(Stored records)
--
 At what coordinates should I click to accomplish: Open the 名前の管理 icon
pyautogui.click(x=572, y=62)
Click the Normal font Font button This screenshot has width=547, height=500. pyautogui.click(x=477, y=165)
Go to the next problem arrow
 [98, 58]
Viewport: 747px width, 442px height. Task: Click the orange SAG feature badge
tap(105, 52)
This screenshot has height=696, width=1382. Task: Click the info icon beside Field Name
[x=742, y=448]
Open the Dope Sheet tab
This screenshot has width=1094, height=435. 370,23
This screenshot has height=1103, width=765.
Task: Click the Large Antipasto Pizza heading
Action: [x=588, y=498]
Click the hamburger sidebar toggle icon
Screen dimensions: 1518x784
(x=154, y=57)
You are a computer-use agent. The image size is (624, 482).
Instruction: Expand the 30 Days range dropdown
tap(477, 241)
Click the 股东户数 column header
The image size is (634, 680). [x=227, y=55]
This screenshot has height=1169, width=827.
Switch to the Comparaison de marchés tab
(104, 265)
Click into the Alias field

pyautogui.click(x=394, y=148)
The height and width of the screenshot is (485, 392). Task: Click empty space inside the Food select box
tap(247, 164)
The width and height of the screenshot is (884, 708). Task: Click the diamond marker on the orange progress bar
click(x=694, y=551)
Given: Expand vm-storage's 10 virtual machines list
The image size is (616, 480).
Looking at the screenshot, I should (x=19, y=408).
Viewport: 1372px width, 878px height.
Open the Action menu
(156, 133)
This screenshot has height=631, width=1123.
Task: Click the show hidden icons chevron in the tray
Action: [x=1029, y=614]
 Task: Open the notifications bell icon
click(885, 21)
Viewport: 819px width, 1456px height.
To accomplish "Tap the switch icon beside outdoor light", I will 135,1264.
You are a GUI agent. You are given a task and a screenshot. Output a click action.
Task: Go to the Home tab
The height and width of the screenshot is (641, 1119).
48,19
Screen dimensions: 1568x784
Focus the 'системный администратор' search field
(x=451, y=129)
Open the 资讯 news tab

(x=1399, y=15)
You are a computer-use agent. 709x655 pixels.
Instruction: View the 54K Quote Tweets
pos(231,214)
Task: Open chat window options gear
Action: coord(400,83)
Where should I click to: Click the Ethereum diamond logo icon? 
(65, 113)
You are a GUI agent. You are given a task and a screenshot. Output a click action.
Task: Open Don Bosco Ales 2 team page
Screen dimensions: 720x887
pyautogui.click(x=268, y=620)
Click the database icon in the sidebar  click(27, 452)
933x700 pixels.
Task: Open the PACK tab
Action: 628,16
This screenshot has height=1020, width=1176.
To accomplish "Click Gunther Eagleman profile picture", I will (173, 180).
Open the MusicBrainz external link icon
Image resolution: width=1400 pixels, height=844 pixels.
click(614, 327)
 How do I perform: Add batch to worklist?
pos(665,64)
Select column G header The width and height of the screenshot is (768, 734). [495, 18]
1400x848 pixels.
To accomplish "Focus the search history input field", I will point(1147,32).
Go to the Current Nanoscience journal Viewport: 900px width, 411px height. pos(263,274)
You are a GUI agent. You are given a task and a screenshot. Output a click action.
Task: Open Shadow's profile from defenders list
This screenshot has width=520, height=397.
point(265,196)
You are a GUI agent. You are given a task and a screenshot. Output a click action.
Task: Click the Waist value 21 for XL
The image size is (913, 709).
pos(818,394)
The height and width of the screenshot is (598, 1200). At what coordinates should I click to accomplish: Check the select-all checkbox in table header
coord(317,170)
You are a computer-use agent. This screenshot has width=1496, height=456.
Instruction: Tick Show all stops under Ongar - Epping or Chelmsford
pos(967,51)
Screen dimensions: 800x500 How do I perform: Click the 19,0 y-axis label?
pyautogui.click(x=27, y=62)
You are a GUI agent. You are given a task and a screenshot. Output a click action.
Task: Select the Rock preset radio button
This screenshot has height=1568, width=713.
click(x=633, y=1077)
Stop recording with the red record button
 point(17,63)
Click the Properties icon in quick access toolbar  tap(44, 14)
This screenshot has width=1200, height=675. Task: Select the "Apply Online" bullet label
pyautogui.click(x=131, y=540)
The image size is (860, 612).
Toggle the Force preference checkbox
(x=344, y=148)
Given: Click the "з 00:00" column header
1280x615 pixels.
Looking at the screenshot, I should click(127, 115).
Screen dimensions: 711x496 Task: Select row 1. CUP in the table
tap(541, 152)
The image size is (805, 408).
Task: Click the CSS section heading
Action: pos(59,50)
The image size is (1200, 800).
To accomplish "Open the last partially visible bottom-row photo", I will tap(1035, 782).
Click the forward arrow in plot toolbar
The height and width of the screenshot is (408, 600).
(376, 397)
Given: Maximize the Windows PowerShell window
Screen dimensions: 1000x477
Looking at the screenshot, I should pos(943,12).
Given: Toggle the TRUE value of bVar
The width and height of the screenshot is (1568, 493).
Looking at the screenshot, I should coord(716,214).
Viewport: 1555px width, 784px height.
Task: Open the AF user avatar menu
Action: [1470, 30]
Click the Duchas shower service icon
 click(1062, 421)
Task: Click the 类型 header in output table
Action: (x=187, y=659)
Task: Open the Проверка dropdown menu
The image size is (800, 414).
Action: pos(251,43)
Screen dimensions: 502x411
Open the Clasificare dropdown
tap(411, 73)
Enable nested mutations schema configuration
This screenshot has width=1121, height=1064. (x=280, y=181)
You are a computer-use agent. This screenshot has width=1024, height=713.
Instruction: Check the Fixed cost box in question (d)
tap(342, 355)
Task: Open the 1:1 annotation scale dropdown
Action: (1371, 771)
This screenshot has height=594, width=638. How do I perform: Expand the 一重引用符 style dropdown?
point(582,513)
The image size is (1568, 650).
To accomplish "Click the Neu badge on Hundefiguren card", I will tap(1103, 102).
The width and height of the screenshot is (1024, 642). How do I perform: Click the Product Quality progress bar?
--
> _What is being asked_
Would you restate the records word for word?

> _Exercise output_
 At what coordinates should I click to accomplish: Open the 名前の管理 icon
pyautogui.click(x=572, y=62)
Click the Normal font Font button This screenshot has width=547, height=500. pyautogui.click(x=477, y=165)
Go to the next problem arrow
 [98, 58]
Viewport: 747px width, 442px height. Task: Click the orange SAG feature badge
tap(105, 52)
This screenshot has height=696, width=1382. Task: Click the info icon beside Field Name
[x=742, y=448]
Open the Dope Sheet tab
This screenshot has width=1094, height=435. 370,23
This screenshot has height=1103, width=765.
Task: Click the Large Antipasto Pizza heading
Action: [x=588, y=498]
Click the hamburger sidebar toggle icon
Screen dimensions: 1518x784
(x=154, y=57)
You are a computer-use agent. The image size is (624, 482).
Instruction: Expand the 30 Days range dropdown
tap(477, 241)
Click the 股东户数 column header
The image size is (634, 680). [x=227, y=55]
This screenshot has height=1169, width=827.
Switch to the Comparaison de marchés tab
(104, 265)
Click into the Alias field

pyautogui.click(x=394, y=148)
The height and width of the screenshot is (485, 392). Task: Click empty space inside the Food select box
tap(247, 164)
The width and height of the screenshot is (884, 708). Task: Click the diamond marker on the orange progress bar
click(x=694, y=551)
Given: Expand vm-storage's 10 virtual machines list
The image size is (616, 480).
Looking at the screenshot, I should (x=19, y=408).
Viewport: 1372px width, 878px height.
Open the Action menu
(156, 133)
This screenshot has height=631, width=1123.
Task: Click the show hidden icons chevron in the tray
Action: [x=1029, y=614]
 Task: Open the notifications bell icon
click(885, 21)
Viewport: 819px width, 1456px height.
To accomplish "Tap the switch icon beside outdoor light", I will 135,1264.
You are a GUI agent. You are given a task and a screenshot. Output a click action.
Task: Go to the Home tab
The height and width of the screenshot is (641, 1119).
48,19
Screen dimensions: 1568x784
Focus the 'системный администратор' search field
(x=451, y=129)
Open the 资讯 news tab

(x=1399, y=15)
You are a computer-use agent. 709x655 pixels.
Instruction: View the 54K Quote Tweets
pos(231,214)
Task: Open chat window options gear
Action: coord(400,83)
Where should I click to: Click the Ethereum diamond logo icon? 
(65, 113)
You are a GUI agent. You are given a task and a screenshot. Output a click action.
Task: Open Don Bosco Ales 2 team page
Screen dimensions: 720x887
pyautogui.click(x=268, y=620)
Click the database icon in the sidebar  click(27, 452)
933x700 pixels.
Task: Open the PACK tab
Action: 628,16
This screenshot has height=1020, width=1176.
To accomplish "Click Gunther Eagleman profile picture", I will (173, 180).
Open the MusicBrainz external link icon
Image resolution: width=1400 pixels, height=844 pixels.
click(614, 327)
 How do I perform: Add batch to worklist?
pos(665,64)
Select column G header The width and height of the screenshot is (768, 734). [495, 18]
1400x848 pixels.
To accomplish "Focus the search history input field", I will point(1147,32).
Go to the Current Nanoscience journal Viewport: 900px width, 411px height. pos(263,274)
You are a GUI agent. You are given a task and a screenshot. Output a click action.
Task: Open Shadow's profile from defenders list
This screenshot has width=520, height=397.
point(265,196)
You are a GUI agent. You are given a task and a screenshot. Output a click action.
Task: Click the Waist value 21 for XL
The image size is (913, 709).
pos(818,394)
The height and width of the screenshot is (598, 1200). At what coordinates should I click to accomplish: Check the select-all checkbox in table header
coord(317,170)
You are a computer-use agent. This screenshot has width=1496, height=456.
Instruction: Tick Show all stops under Ongar - Epping or Chelmsford
pos(967,51)
Screen dimensions: 800x500 How do I perform: Click the 19,0 y-axis label?
pyautogui.click(x=27, y=62)
You are a GUI agent. You are given a task and a screenshot. Output a click action.
Task: Select the Rock preset radio button
This screenshot has height=1568, width=713.
click(x=633, y=1077)
Stop recording with the red record button
 point(17,63)
Click the Properties icon in quick access toolbar  tap(44, 14)
This screenshot has width=1200, height=675. Task: Select the "Apply Online" bullet label
pyautogui.click(x=131, y=540)
The image size is (860, 612).
Toggle the Force preference checkbox
(x=344, y=148)
Given: Click the "з 00:00" column header
1280x615 pixels.
Looking at the screenshot, I should click(127, 115).
Screen dimensions: 711x496 Task: Select row 1. CUP in the table
tap(541, 152)
The image size is (805, 408).
Task: Click the CSS section heading
Action: pos(59,50)
The image size is (1200, 800).
To accomplish "Open the last partially visible bottom-row photo", I will tap(1035, 782).
Click the forward arrow in plot toolbar
The height and width of the screenshot is (408, 600).
(376, 397)
Given: Maximize the Windows PowerShell window
Screen dimensions: 1000x477
Looking at the screenshot, I should pos(943,12).
Given: Toggle the TRUE value of bVar
The width and height of the screenshot is (1568, 493).
Looking at the screenshot, I should coord(716,214).
Viewport: 1555px width, 784px height.
Task: Open the AF user avatar menu
Action: [1470, 30]
Click the Duchas shower service icon
 click(1062, 421)
Task: Click the 类型 header in output table
Action: (x=187, y=659)
Task: Open the Проверка dropdown menu
The image size is (800, 414).
Action: pos(251,43)
Screen dimensions: 502x411
Open the Clasificare dropdown
tap(411, 73)
Enable nested mutations schema configuration
This screenshot has width=1121, height=1064. (x=280, y=181)
You are a computer-use agent. This screenshot has width=1024, height=713.
Instruction: Check the Fixed cost box in question (d)
tap(342, 355)
Task: Open the 1:1 annotation scale dropdown
Action: (1371, 771)
This screenshot has height=594, width=638. How do I perform: Expand the 一重引用符 style dropdown?
point(582,513)
The image size is (1568, 650).
To accomplish "Click the Neu badge on Hundefiguren card", I will tap(1103, 102).
The width and height of the screenshot is (1024, 642). How do I perform: Click the Product Quality progress bar?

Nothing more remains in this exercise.